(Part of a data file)
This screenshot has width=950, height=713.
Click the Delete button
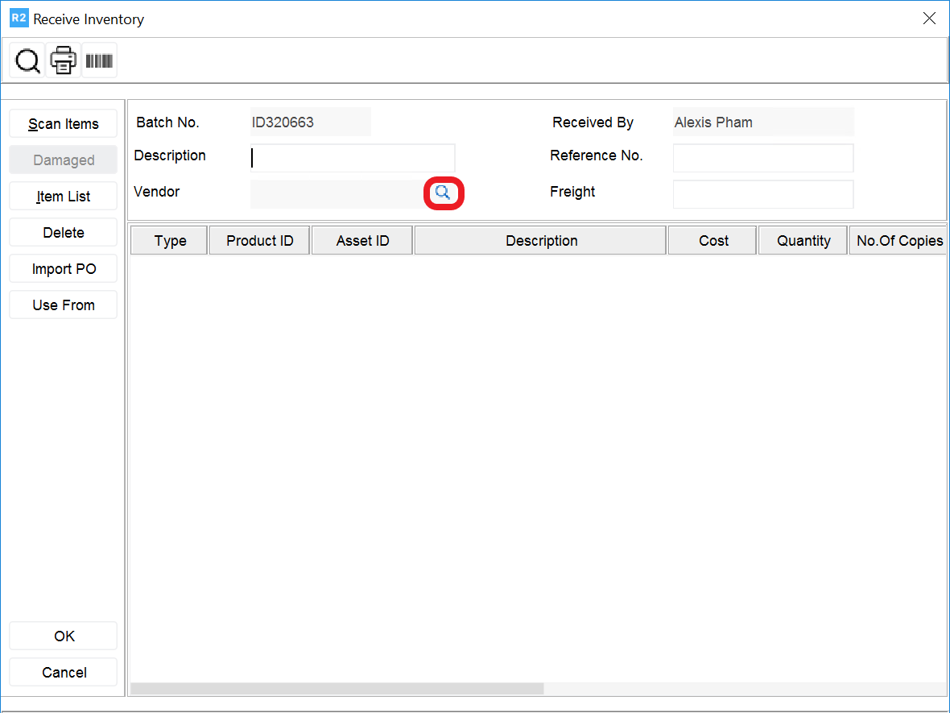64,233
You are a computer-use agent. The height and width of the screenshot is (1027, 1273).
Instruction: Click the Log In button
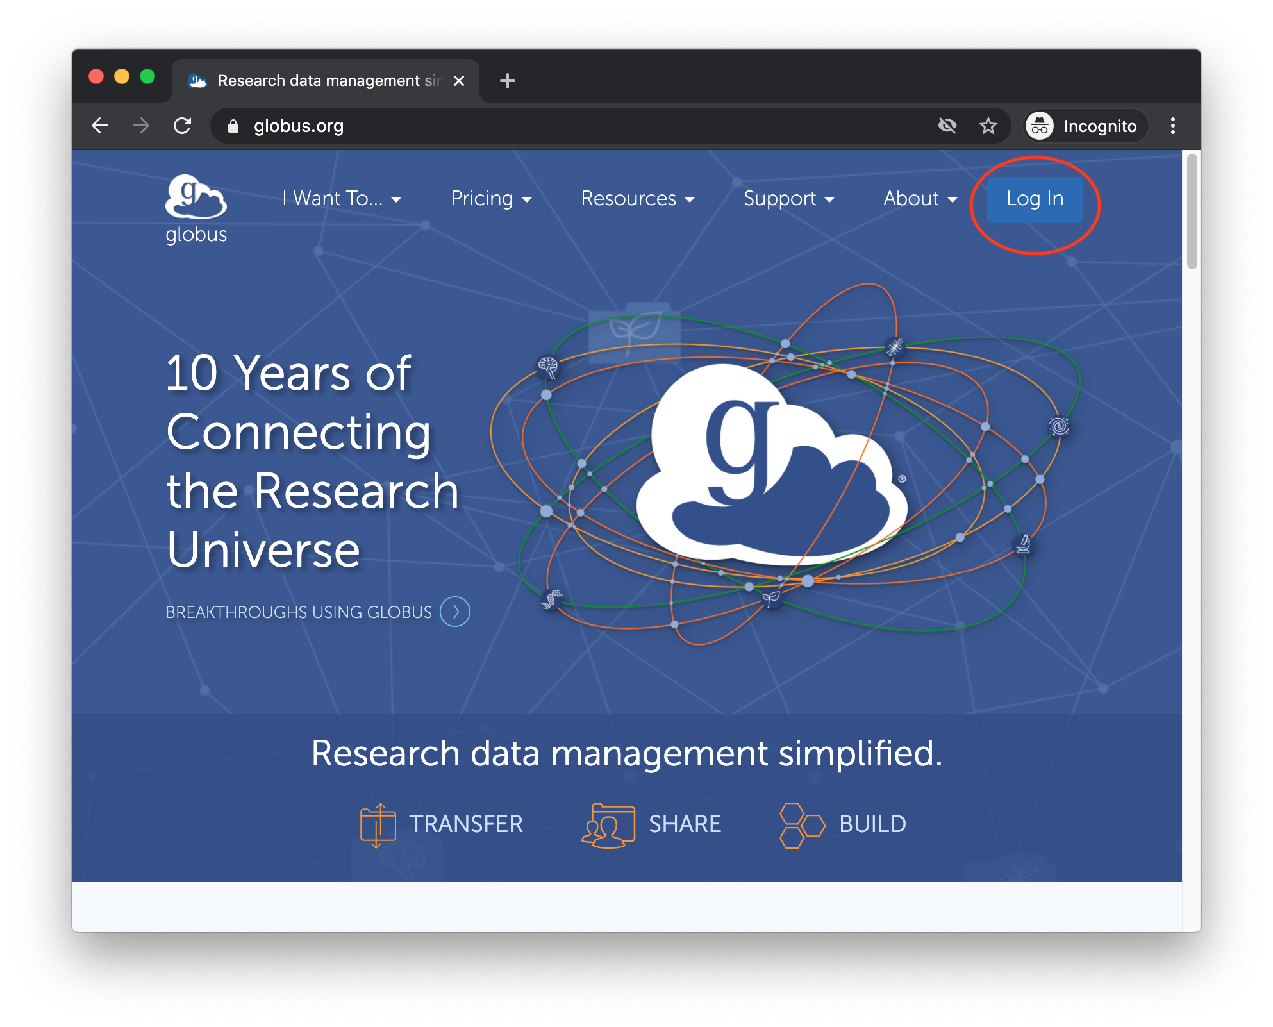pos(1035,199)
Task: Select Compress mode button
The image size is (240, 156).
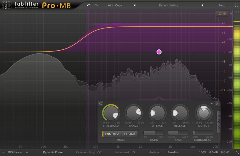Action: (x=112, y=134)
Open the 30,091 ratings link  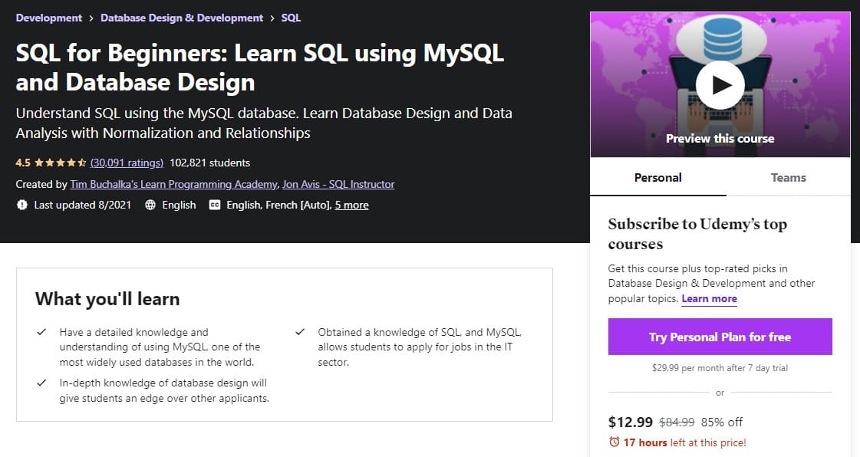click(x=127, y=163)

* **THE REQUEST**
Which lines of the items contain the string "screenshot", with case counting? Pull out each such line in full.

* **RESULT FOR THIS TASK**
This screenshot has width=950, height=713.
You are a computer-use agent. The height and width of the screenshot is (1027, 1273).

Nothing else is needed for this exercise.